7.4 Enterprise-Grade Deployment Architecture Recommendations
- Development Environment: Use
MemorySaver+InMemoryStorefor local rapid testing. - Staging Environment: Use RedisCheckpoint (short-term memory) + PostgreSQL (long-term memory) to simulate multi-user scenarios.
- Production Environment:
- Short-Term Memory: Redis Cluster (supports high concurrency and distributed sessions).
- Long-Term Memory: PostgreSQL (structured user preferences) + Pinecone (vector database for similar contract retrieval).
- Concurrent Processing: Use Celery for asynchronous task queues to support batch contract reviews.
- Monitoring & Alerts: Integrate Prometheus + Grafana to monitor agent success rates, tool response times, and HITL rates.
Conclusion: Key Steps from Prototype to Enterprise-Grade System
The multi-agent contract review system built with LangGraph in this article offers core advantages: “specialized division of labor + human-AI collaboration + personalized memory”—solving the inefficiency, high risk, and lack of personalization in traditional contract review.
The key to scaling from prototype to enterprise-grade system lies in:
- Architecture Design: A Supervisor architecture ensures workflow control, while state definition balances completeness and lightness.
- Detail Optimization: Clear prompts, structured tool outputs, and synergistic memory systems.
- Deployment Awareness: Considering deployment scenarios (distributed, high-concurrency), risk control (HITL), and scalability (adding new agents).
If you’re building intelligent legal or enterprise risk control systems, this solution’s core logic can be directly reused—simply adjust clause extraction rules, regulatory databases, and risk preference configurations for your specific industry (finance, e-commerce, manufacturing).
Frequently Asked Questions (FAQ)
1、LangGraph vs.
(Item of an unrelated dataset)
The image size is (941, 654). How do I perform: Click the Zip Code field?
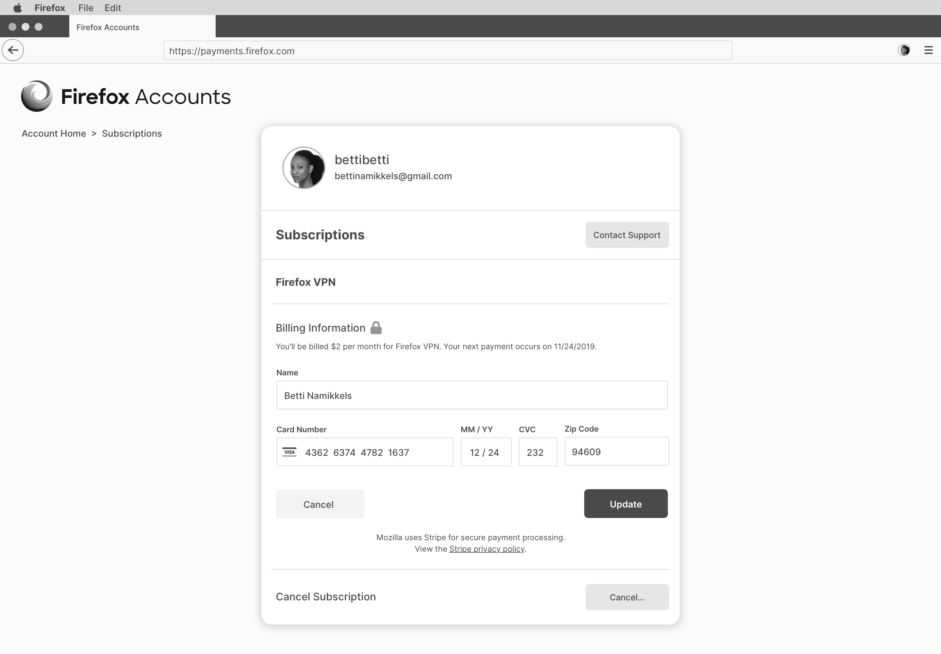(x=617, y=451)
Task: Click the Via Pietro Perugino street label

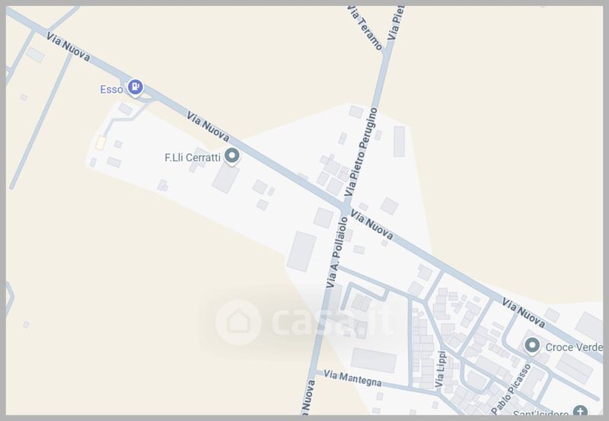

LangChain Agent: Why Choose LangGraph?
LangChain Agent is ideal for simple single-agent tasks, while LangGraph supports complex multi-agent collaboration, state persistence, and conditional routing—making it better suited for enterprise-grade systems.
2、How to Handle Extra-Long Contracts (100,000+ Words)?
Split the contract into logical fragments (e.g., by chapter), extract clauses one by one, and aggregate risk assessment results at the end. This avoids performance degradation and accuracy loss from processing overly long texts.
3、What If the HITL Rate Is Too High?
Analyze the root causes of frequent human intervention: If due to ambiguous clauses, optimize the clause extraction tool’s ability to identify vague wording. If due to incorrect risk ratings, adjust the Risk Assessment Agent’s prompts and rules.
4、Can Open-Source LLMs Replace GPT-4o?
Yes, but targeted fine-tuning is required. Recommended open-source models include Llama 3 70B and Qwen 72B. After fine-tuning with legal contract corpora, accuracy can reach ~80% of GPT-4o at a lower cost.